First Peak…

2010 February 8
by Bruce Jones

Indian Head Peak – Anza Borrego State Park – elevation, 3970.

Hiking up what we consider to be a mountain – little did we know what we would go on to do. But when you are at sea level, up is up!

Sitting on top – good hike, great weekend…

Even Clyde was in on this one – not the hike but the camping. 1975, I believe.

Half Birthday – Feb. 6…

2010 February 7
by Bruce Jones

We have plenty of birthdays in February as it is and now this!!!

So they mixed it up and poured it in the pan.

Then they kept an eye on it while it baked. And then they decorated it. Janice wondered why it leaned a little to one side but the decorating took some effort.

And it, seemingly, is always a collaboration, a give and take, a joint effort, sharing everything (which can be a real chore at times) and finally an agreement, a meeting of the minds, a working together to achieve a common goal and yet, trying to have “your” way win out. It’s just being a twin.

Super Bowl Sunday – 1-12-1969

2010 February 7
by Bruce Jones

What better day to go to Disneyland. It wasn’t crowded even though the super bowl hype was still in its infancy. We had a great time even though Chris seems to understand he is missing Namath upsetting the then Baltimore Colts.

Can you believe the game was played January 12!!??!!

There’s No Business…

2010 February 6
by Bruce Jones

like show business.

Chris danced with a troupe when we lived in Upland. The Showstoppers traveled all over Southern California. It was quite a time!!!

When It’s Cold, Eat…

2010 February 5
tags:
by Bruce Jones

Ice Cream, of course!!!

Janice, Gump and Mary in Castlewood.

 

Those Birthdays…

2010 February 4
by Bruce Jones

At 18 – Upland

Sugar is Sweet…

2010 February 3
by Bruce Jones

Birthdays abound in February and Valentine’s Day is right in the middle of the month – how sweet it is, to coin a phrase from the past!

And a line from the Mother’s Diary piqued my interest – June 19, 1947 –

“Sugar rationing is off: and I am happily leafing through recipe books, reading sugar amounts without a qualm.”

But wait – the war ended in 1945!

########

REQUIREMENTS
In the blog posts, the hike up Indian Head Peak is described as climbing "what we consider to be a mountain." Explain, in one to three sentences, why the text says it felt that way.

SUPPLIED INFORMATION
########

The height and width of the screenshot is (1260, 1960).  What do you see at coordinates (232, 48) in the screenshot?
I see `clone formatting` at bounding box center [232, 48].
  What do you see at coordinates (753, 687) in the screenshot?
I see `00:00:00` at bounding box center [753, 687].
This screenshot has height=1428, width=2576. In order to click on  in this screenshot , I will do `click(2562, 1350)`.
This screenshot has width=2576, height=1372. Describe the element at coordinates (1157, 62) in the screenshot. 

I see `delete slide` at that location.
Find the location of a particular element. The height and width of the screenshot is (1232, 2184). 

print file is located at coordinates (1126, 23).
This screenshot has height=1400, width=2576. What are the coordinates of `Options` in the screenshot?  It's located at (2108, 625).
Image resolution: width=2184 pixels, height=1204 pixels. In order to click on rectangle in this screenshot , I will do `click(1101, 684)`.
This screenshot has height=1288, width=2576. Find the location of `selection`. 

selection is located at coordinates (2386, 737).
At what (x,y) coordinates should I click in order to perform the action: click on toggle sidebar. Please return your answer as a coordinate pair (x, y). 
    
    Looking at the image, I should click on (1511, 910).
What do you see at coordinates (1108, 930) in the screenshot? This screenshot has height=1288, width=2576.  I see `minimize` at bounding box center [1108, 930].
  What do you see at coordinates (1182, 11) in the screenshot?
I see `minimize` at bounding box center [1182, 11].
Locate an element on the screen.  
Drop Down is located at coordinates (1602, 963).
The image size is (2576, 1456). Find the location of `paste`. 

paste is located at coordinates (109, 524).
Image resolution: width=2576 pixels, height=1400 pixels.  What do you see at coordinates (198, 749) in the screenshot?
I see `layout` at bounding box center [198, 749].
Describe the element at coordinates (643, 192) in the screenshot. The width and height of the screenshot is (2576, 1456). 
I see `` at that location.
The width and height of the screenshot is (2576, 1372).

########

FINISHED EXERCISE
The hikers were used to being at sea level, so any climb felt significant. As the text puts it, "when you are at sea level, up is up!"